The question then is this: Was the creation of trading in carbon, implicitly, an effort to ‘repackage’ a certain toxicity as an asset. That the packaging has been widely successful is evident in the growing interest in the idea. A number of developing countries including India have bought into it fully and have now created multiple scenarios of economic revenues through different forms of carbon trading.

That ‘waste is a misplaced resource’ is a commonly accepted principle. It has been shown that excretions from one system, particularly in nature, are productively used in another. For this to happen, however, the waste needs to be thrown completely out of the system first; inside it becomes toxic and extremely dangerous. This also assumes that there are clear boundaries between systems and that waste moves across these boundaries.

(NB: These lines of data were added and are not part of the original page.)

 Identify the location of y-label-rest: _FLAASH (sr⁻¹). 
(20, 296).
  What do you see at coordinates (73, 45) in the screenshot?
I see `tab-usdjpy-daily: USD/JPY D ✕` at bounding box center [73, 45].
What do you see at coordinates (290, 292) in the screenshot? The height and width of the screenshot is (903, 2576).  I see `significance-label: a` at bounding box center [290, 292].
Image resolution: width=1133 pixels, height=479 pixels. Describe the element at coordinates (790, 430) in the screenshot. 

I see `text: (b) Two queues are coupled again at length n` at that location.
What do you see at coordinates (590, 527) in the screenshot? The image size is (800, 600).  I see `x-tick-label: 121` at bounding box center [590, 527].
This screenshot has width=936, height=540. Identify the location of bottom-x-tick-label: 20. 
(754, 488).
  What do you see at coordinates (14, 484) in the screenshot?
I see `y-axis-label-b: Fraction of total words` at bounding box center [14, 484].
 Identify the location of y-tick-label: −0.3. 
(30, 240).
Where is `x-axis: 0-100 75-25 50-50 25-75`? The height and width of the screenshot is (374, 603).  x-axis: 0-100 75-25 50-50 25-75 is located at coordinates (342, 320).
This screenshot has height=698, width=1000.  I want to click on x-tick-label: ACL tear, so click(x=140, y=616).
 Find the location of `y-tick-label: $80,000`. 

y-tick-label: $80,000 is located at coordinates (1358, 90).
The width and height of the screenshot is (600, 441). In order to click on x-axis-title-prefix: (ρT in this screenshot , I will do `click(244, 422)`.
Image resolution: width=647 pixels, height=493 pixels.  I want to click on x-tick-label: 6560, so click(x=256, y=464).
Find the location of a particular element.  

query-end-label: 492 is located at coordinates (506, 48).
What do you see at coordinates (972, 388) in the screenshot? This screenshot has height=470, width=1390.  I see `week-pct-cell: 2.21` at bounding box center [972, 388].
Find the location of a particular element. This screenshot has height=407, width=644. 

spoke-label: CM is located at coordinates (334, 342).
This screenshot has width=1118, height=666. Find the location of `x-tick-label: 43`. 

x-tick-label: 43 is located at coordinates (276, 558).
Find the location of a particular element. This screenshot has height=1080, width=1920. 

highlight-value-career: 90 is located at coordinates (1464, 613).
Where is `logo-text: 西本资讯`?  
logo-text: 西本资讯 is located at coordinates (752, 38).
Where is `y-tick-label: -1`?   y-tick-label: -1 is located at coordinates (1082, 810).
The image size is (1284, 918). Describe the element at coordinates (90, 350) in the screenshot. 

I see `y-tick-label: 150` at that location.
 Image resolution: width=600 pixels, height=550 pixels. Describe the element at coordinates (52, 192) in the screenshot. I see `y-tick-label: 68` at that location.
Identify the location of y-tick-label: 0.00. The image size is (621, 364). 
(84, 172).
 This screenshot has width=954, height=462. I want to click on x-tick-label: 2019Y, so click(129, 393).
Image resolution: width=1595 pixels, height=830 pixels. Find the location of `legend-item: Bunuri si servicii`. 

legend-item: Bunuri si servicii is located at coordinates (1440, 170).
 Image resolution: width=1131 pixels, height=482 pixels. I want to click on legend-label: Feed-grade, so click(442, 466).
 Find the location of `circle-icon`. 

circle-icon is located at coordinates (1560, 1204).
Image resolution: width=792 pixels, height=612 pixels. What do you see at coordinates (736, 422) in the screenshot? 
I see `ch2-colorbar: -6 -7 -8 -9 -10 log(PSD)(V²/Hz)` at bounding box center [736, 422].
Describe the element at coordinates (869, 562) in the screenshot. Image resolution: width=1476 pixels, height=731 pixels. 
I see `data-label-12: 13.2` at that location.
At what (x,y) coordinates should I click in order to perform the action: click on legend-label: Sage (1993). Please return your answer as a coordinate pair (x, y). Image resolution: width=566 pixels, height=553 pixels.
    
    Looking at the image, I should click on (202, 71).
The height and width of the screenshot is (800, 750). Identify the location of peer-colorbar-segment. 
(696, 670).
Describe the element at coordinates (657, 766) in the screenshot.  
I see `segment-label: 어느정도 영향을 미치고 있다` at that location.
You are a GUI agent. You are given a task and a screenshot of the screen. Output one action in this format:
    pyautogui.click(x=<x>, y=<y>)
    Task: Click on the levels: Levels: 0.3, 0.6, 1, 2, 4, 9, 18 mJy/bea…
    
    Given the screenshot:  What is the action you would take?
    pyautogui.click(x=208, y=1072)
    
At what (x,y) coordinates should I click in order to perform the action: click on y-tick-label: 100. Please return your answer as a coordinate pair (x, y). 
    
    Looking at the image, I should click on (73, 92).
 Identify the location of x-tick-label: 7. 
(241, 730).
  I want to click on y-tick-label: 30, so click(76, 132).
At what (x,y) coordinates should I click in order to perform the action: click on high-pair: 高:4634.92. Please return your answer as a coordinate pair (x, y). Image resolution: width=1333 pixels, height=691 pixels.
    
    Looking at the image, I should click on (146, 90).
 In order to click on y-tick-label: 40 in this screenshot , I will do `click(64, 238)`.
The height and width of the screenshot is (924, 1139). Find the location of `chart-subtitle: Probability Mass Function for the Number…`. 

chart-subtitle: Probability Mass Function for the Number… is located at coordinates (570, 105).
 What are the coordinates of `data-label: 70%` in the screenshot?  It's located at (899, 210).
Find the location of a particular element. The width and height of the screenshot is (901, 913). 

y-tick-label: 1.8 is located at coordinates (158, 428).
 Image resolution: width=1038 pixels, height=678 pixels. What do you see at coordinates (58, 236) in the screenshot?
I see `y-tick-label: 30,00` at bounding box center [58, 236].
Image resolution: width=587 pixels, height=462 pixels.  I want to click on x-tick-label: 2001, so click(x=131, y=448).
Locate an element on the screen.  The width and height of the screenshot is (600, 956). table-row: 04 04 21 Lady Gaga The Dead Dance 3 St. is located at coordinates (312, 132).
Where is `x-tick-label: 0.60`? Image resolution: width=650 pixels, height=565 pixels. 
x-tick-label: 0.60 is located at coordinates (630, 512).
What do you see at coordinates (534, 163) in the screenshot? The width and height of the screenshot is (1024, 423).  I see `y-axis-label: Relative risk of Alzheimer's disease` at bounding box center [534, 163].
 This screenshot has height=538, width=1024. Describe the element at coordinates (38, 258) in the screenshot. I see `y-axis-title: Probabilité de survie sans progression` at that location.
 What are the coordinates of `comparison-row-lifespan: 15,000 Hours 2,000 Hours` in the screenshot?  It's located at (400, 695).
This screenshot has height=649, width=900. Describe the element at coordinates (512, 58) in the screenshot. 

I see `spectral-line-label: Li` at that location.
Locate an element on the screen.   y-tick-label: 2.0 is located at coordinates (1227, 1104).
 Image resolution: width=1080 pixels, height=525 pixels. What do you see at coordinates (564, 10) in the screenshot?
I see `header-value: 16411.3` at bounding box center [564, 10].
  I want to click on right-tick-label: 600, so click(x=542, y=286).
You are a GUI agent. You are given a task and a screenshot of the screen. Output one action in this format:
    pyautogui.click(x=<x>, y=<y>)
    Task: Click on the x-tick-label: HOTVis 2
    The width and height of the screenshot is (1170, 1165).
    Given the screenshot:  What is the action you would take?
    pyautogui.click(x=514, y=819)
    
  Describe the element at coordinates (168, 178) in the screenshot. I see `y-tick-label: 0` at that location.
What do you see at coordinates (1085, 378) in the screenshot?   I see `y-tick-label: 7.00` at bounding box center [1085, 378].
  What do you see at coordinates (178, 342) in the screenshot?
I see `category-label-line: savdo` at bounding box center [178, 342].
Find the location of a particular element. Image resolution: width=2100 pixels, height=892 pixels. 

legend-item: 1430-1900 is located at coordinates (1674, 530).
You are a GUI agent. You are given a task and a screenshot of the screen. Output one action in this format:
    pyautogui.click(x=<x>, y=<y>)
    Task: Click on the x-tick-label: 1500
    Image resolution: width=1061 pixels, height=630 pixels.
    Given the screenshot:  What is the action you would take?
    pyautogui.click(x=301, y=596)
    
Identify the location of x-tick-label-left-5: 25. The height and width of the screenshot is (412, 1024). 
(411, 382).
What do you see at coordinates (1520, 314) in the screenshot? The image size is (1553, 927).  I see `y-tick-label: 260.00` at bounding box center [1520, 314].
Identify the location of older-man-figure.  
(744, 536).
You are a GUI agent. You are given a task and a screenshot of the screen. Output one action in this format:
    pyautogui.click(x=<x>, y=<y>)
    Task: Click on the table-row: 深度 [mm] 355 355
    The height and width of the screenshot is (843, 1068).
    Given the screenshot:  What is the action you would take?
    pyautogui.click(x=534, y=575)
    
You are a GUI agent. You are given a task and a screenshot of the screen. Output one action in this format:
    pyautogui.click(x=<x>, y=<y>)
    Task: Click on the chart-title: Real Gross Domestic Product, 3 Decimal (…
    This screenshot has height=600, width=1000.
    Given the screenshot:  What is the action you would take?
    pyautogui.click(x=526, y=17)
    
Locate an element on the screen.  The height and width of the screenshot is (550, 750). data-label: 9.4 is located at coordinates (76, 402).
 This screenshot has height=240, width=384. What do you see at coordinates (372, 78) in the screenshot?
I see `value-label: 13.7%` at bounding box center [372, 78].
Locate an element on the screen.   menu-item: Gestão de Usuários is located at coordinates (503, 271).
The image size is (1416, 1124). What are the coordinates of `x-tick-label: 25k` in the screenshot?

While carbon is an integral part of the system of the Earth, its excessive accumulation is the toxicity that threatens. This toxicity is now being promoted as an asset for a transaction that will now happen before its removal from within the system.

The irony is that the climate change crisis is built on the notion of the Earth as a single, unified entity: it doesn’t matter where and when the emissions happen or who is responsible because the consequences are to be faced by all. The problem this raises for carbon trading is evident. If the Earth is indeed one, there is no ‘other backyard’ to put the waste (carbon) into; it’s the reverse of the ‘toxics assets’ case. The argument that carbon trading will work is, then, in direct opposition to the notion that there is one Earth because carbon emissions can’t be toxic and an asset at the same time!

The options that this leaves us with are two: that the Earth is not one entity or that climate change is not a problem that we should be worrying about. Neither might be acceptable, but then it cannot be dismissed as mere word play either!